Work request: Tally the lines below containing the word "computer" and give that total alone.

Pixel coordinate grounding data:
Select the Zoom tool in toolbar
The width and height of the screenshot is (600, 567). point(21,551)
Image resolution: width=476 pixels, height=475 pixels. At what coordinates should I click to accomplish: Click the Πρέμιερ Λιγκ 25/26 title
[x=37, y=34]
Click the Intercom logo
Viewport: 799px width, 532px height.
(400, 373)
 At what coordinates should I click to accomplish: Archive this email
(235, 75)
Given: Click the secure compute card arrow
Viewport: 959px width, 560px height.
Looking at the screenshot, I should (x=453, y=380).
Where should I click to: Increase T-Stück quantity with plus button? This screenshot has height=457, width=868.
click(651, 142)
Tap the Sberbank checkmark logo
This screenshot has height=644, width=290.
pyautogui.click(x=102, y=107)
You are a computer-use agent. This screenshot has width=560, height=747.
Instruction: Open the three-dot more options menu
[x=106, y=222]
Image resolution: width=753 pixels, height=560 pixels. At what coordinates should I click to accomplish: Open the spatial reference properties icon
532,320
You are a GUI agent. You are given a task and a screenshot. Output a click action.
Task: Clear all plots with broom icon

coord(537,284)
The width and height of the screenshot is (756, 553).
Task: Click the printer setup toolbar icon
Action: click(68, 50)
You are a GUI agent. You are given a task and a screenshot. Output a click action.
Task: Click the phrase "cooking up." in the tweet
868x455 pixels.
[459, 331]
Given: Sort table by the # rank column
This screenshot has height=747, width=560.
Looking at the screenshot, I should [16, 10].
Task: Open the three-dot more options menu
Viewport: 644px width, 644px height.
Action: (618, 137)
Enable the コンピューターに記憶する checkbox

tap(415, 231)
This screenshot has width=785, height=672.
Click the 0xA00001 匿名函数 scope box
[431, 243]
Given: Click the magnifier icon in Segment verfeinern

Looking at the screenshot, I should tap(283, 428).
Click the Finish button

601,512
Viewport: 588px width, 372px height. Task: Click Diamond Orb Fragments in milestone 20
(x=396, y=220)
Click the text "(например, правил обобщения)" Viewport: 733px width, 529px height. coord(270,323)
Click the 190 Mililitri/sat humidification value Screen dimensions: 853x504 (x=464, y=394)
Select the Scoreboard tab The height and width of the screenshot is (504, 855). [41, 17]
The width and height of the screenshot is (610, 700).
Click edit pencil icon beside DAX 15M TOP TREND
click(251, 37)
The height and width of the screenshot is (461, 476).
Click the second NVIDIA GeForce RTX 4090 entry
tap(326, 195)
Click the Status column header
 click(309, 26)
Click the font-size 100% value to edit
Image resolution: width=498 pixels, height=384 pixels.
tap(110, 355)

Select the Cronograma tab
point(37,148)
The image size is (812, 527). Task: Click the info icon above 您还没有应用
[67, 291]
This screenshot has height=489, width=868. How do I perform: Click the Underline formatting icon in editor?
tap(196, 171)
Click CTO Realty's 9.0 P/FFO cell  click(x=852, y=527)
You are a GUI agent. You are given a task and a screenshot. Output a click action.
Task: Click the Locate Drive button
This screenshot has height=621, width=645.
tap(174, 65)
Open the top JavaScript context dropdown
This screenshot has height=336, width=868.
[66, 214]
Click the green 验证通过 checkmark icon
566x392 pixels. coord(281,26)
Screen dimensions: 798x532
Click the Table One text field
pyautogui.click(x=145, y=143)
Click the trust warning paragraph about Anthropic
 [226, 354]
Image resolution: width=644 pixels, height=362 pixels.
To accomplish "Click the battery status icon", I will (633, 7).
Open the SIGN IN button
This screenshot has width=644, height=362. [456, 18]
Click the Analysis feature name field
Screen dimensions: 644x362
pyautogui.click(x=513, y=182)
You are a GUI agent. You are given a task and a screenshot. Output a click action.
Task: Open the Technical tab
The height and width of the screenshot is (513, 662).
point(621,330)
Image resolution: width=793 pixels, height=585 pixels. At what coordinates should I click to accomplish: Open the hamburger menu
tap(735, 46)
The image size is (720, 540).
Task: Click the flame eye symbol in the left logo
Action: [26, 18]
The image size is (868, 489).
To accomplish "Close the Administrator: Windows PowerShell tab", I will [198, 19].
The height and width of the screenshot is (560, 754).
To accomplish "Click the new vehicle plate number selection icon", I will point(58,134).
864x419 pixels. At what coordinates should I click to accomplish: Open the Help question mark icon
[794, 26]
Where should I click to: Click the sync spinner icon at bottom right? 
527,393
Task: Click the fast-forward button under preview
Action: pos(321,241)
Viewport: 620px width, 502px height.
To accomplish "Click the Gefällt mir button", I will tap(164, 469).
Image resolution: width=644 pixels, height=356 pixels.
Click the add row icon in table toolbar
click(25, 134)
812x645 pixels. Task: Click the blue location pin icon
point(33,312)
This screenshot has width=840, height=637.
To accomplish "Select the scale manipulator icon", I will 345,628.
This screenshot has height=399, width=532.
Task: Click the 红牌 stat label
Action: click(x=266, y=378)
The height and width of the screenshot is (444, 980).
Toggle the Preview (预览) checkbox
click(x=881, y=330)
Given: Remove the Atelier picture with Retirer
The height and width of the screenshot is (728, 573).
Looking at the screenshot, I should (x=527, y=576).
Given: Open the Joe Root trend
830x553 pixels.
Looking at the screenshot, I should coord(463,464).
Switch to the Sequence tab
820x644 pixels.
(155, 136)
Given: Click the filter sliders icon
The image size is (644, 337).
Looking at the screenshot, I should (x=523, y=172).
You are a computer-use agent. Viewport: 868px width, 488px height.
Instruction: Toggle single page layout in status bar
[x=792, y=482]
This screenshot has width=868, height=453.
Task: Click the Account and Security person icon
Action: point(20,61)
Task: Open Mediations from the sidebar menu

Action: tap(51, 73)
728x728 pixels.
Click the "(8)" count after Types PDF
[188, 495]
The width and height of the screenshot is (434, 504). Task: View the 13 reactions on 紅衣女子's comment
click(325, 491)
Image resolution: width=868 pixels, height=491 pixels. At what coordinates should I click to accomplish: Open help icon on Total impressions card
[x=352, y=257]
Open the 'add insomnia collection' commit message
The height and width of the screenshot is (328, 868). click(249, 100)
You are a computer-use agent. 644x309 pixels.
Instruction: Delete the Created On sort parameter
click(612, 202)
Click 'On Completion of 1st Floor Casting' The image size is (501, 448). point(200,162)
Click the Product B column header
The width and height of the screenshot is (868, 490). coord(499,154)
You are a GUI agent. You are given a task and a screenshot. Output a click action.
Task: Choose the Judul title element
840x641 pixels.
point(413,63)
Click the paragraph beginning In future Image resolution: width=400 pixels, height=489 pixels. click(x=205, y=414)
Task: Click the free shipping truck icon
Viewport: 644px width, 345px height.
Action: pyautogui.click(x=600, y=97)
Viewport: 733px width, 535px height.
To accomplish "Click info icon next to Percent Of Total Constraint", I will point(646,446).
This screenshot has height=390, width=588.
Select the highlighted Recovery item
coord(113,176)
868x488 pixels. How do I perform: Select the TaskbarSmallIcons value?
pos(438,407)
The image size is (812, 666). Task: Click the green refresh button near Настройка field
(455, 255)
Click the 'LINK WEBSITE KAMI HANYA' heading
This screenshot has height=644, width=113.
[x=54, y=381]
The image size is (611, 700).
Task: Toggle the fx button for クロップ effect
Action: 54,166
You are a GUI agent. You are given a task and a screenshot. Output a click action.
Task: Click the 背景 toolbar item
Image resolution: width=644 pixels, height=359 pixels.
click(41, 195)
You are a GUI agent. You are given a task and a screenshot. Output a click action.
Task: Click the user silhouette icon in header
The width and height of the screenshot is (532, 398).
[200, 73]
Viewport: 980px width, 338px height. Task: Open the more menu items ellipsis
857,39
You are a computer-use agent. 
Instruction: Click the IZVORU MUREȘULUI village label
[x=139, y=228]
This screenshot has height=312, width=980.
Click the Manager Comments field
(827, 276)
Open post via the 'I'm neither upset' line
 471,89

Exercise solution: 4